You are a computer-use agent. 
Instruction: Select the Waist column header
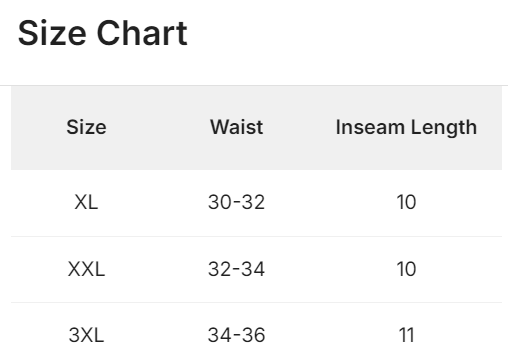click(237, 127)
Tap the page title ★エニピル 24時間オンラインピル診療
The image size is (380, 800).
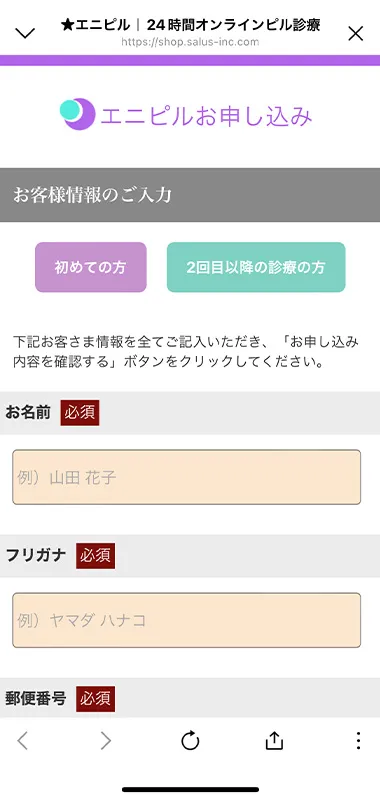click(190, 24)
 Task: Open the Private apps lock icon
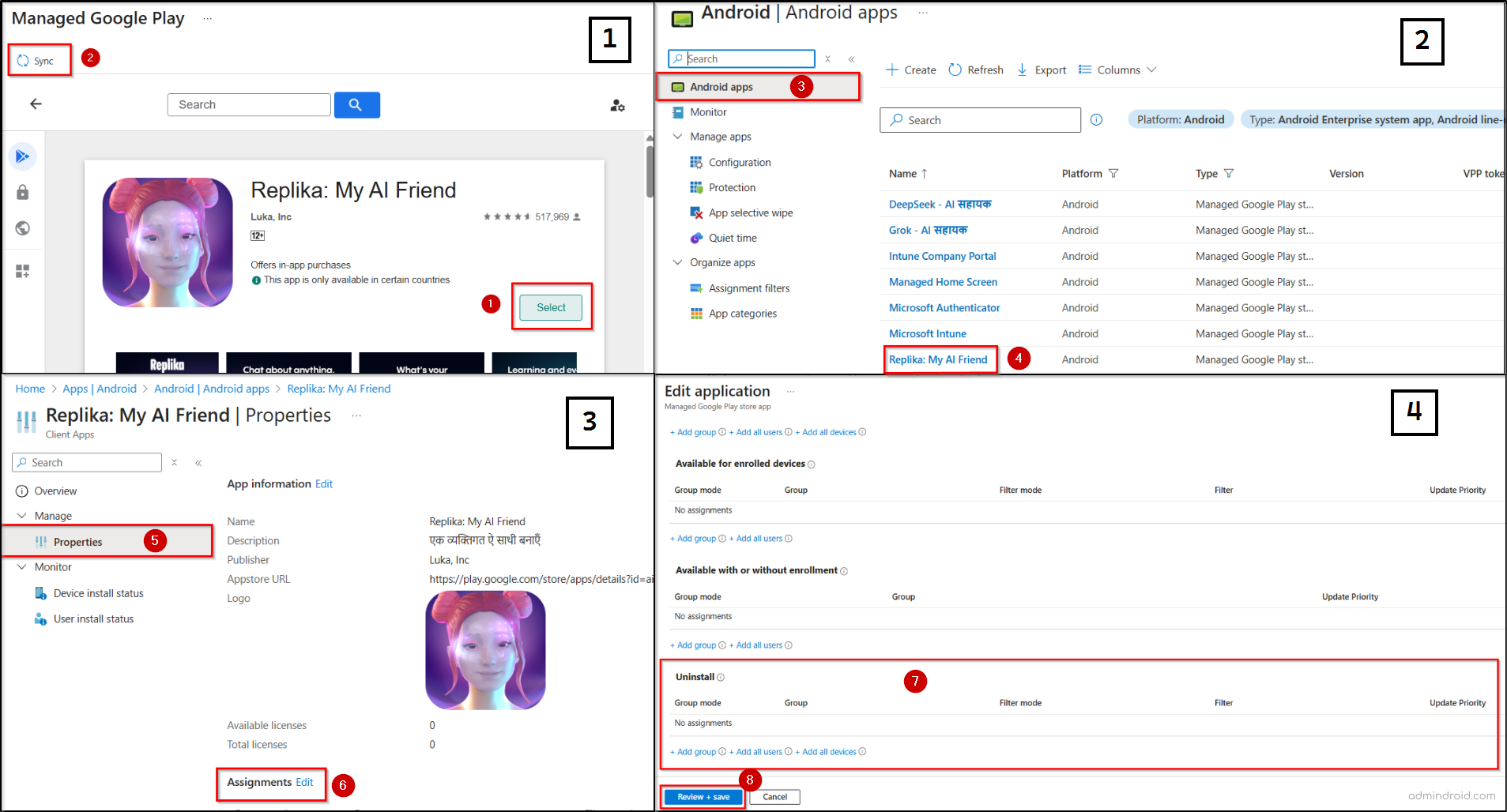[x=23, y=193]
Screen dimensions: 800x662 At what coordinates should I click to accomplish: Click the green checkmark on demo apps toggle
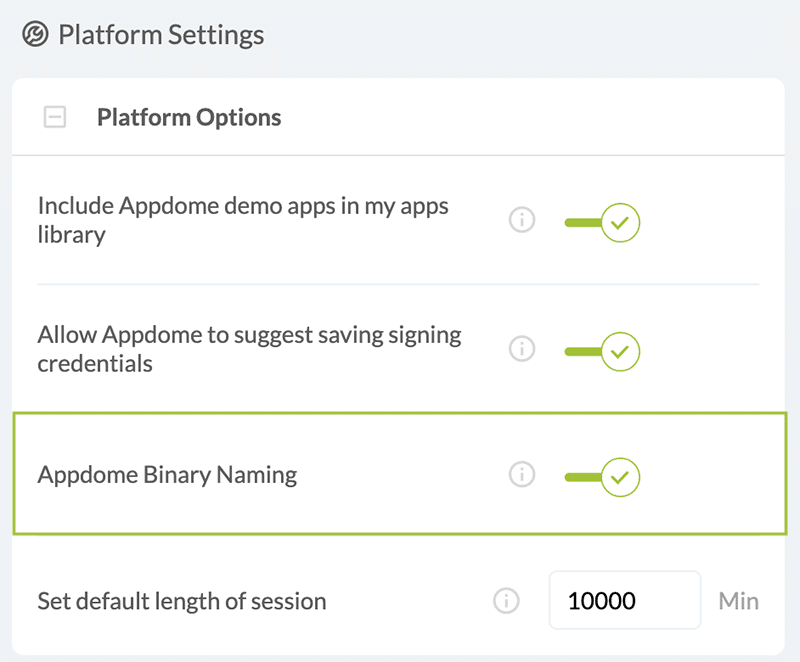[622, 222]
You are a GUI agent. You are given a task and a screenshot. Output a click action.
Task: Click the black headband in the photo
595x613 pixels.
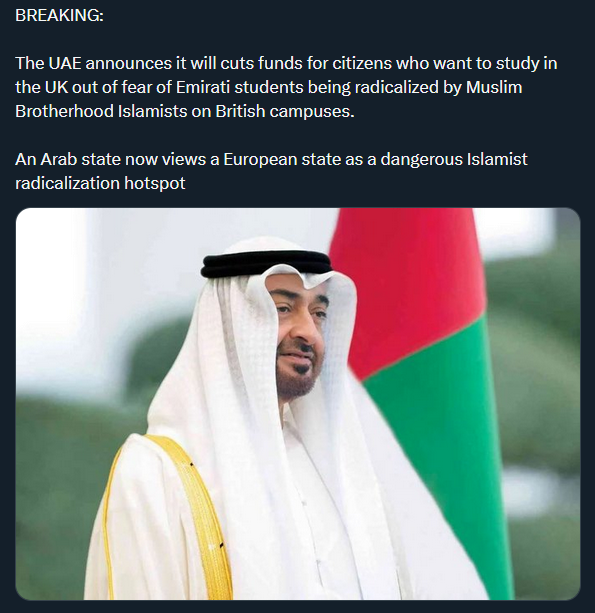(x=267, y=264)
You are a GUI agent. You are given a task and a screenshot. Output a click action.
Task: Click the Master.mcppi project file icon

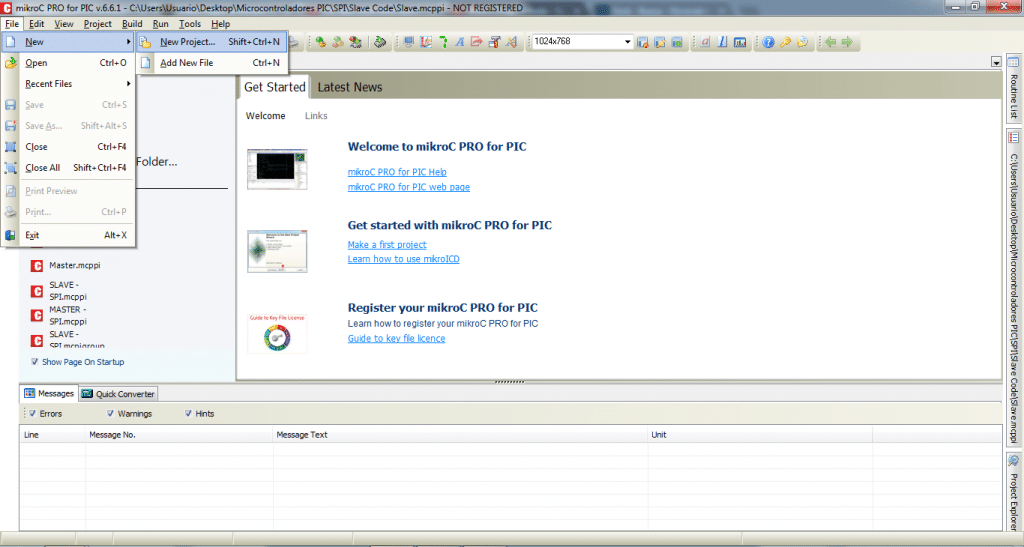pos(37,266)
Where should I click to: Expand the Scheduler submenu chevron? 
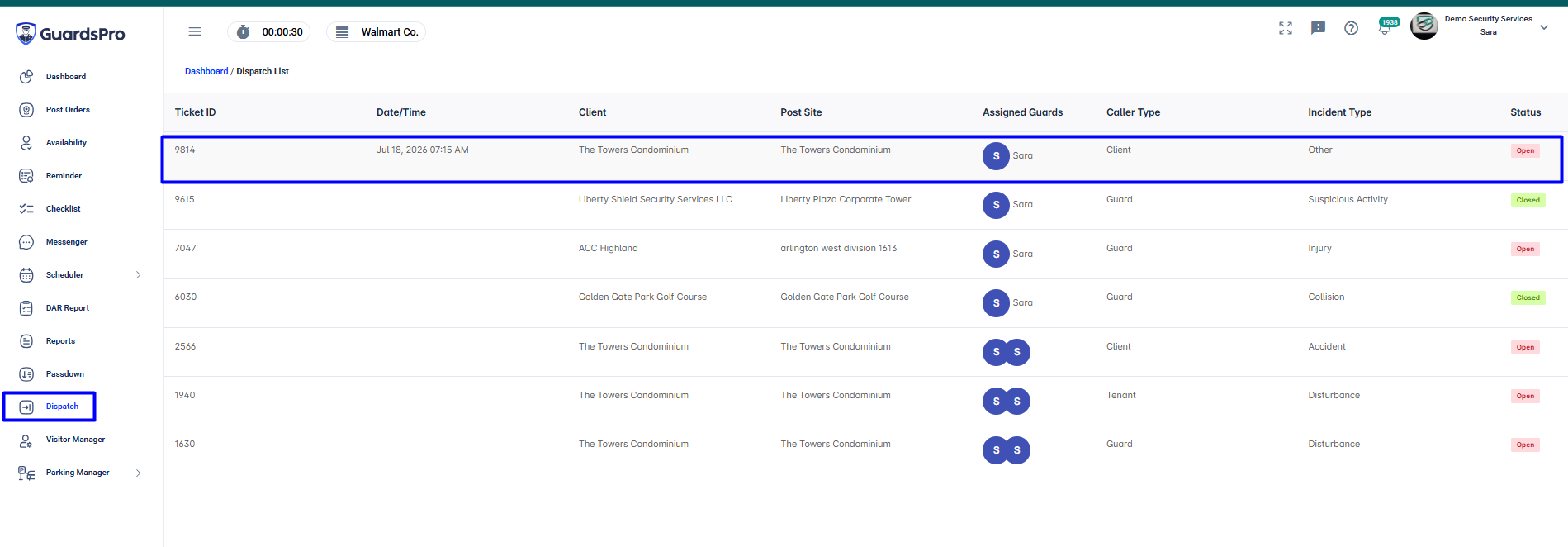pos(138,275)
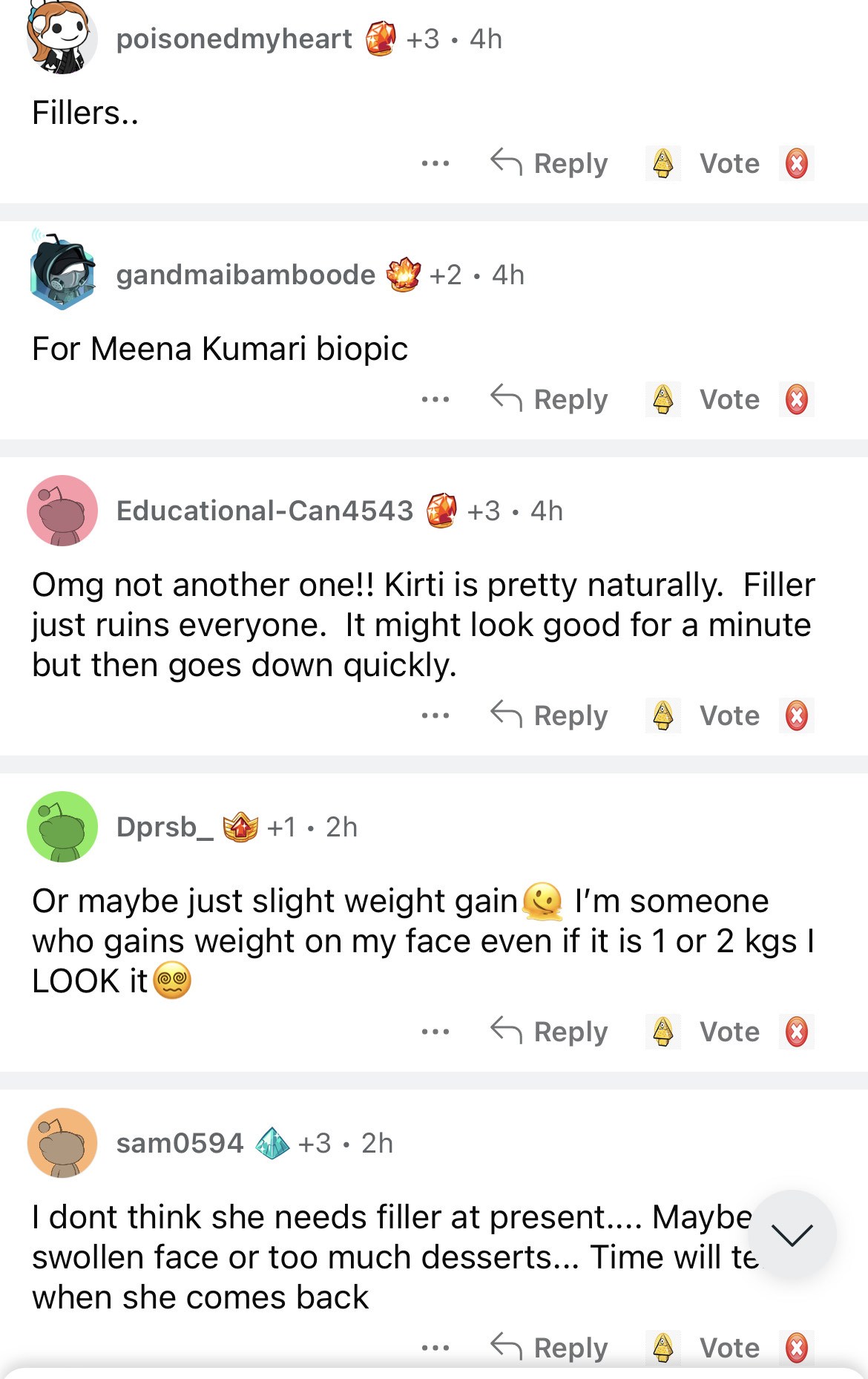
Task: Upvote the poisonedmyheart comment
Action: point(663,163)
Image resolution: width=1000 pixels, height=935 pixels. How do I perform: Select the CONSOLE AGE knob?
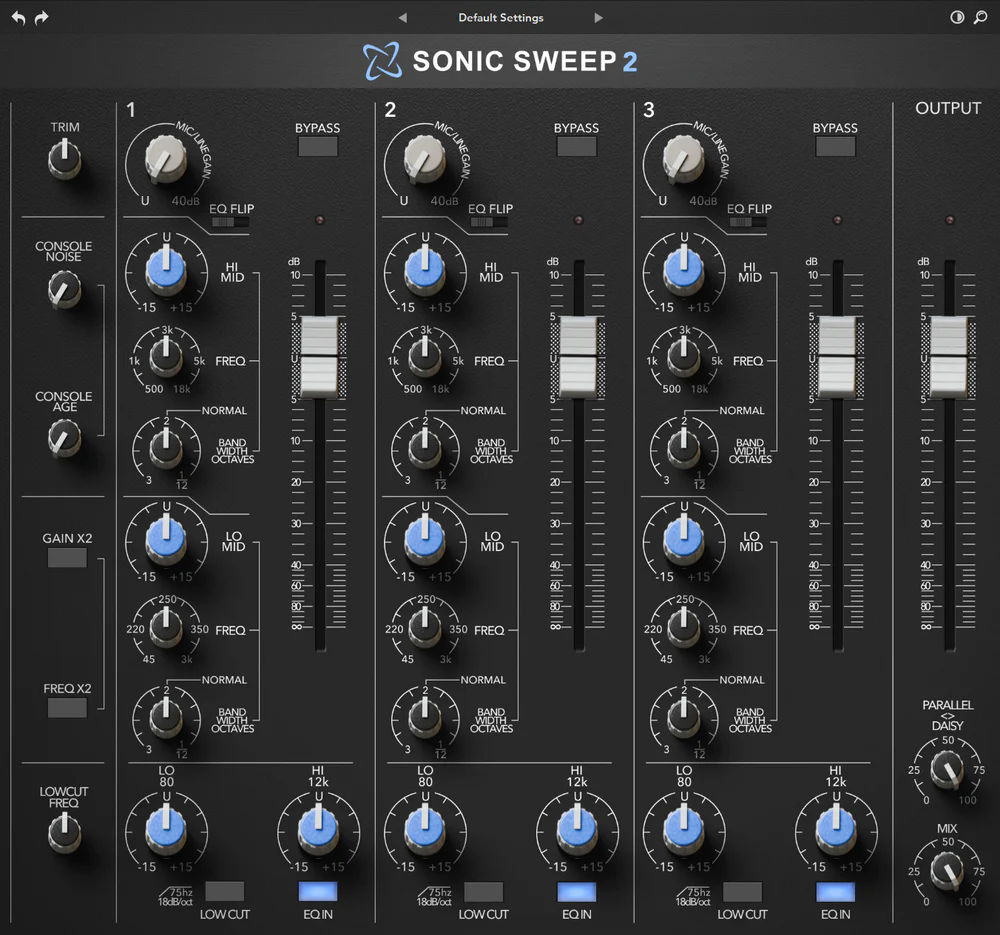click(x=65, y=437)
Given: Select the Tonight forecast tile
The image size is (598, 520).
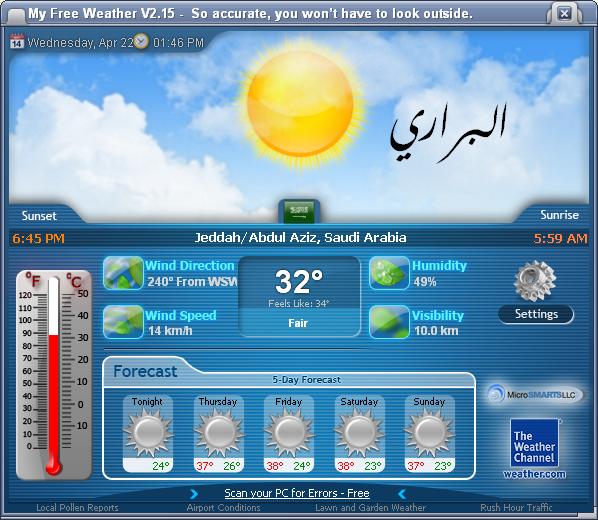Looking at the screenshot, I should pyautogui.click(x=148, y=434).
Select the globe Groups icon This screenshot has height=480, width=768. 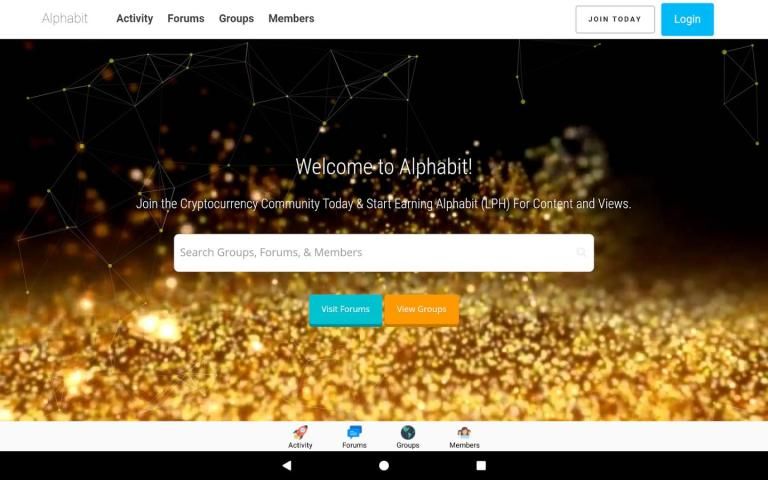408,432
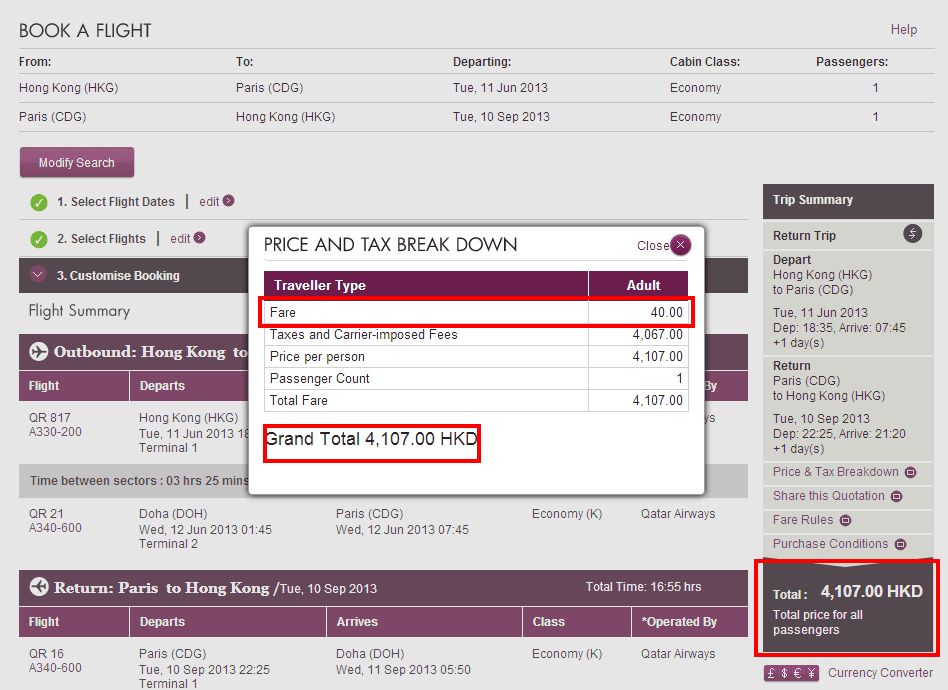Click the Return Trip currency swap icon
Image resolution: width=948 pixels, height=690 pixels.
[912, 234]
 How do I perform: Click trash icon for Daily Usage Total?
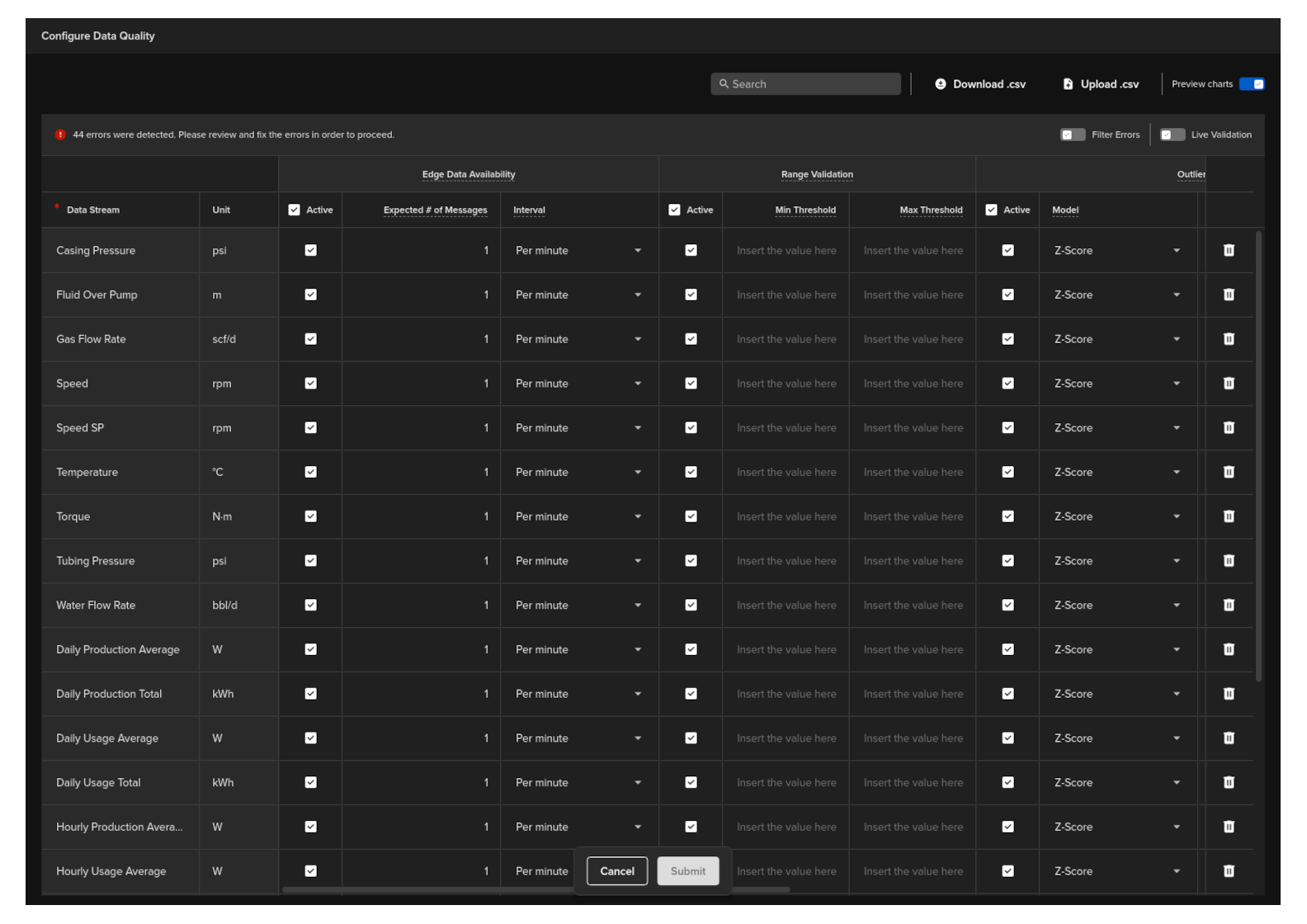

────────

**Task requirements:** In the records above, find the line with "Tap the page title ★エニピル 24時間オンラインピル診療" and the line with "Task: Click the black headband in the photo", then restate word for word only those two lines and all lines between, omitting pictures.

**Solution to this exercise:**
Tap the page title ★エニピル 24時間オンラインピル診療
The image size is (380, 800).
click(190, 24)
 Task: Open the Private apps lock icon
[x=23, y=193]
Screen dimensions: 800x662 At what coordinates should I click to accomplish: Click the green checkmark on demo apps toggle
[622, 222]
You are a GUI agent. You are given a task and a screenshot. Output a click action.
Task: Click the black headband in the photo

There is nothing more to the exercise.